To do
Below are the records. Gather each line that holds "resolution".

Records
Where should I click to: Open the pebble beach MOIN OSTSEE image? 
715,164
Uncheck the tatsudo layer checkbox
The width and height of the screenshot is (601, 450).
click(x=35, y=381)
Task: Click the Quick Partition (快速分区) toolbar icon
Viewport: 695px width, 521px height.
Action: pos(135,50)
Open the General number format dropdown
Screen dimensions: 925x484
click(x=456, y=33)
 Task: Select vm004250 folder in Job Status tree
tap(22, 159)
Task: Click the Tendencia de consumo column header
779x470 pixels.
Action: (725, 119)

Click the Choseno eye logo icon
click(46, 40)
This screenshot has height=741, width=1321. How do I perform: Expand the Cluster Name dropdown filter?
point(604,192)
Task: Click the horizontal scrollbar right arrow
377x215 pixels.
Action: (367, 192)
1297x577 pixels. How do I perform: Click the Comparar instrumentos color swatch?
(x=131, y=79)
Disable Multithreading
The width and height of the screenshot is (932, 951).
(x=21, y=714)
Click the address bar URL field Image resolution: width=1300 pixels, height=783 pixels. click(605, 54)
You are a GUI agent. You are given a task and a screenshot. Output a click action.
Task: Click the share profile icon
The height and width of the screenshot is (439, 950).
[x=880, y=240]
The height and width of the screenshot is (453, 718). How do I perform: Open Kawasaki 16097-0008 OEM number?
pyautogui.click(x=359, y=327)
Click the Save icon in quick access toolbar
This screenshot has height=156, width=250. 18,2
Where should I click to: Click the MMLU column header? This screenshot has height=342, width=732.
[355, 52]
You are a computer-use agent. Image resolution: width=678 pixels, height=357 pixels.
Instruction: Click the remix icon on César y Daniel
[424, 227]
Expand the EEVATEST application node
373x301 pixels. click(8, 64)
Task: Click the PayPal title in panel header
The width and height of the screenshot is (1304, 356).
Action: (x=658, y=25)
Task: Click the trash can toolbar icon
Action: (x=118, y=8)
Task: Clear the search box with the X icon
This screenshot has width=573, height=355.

Final answer
Click the address bar URL field Image resolution: width=1300 pixels, height=783 pixels. click(605, 54)
You are a computer-use agent. Image resolution: width=678 pixels, height=357 pixels.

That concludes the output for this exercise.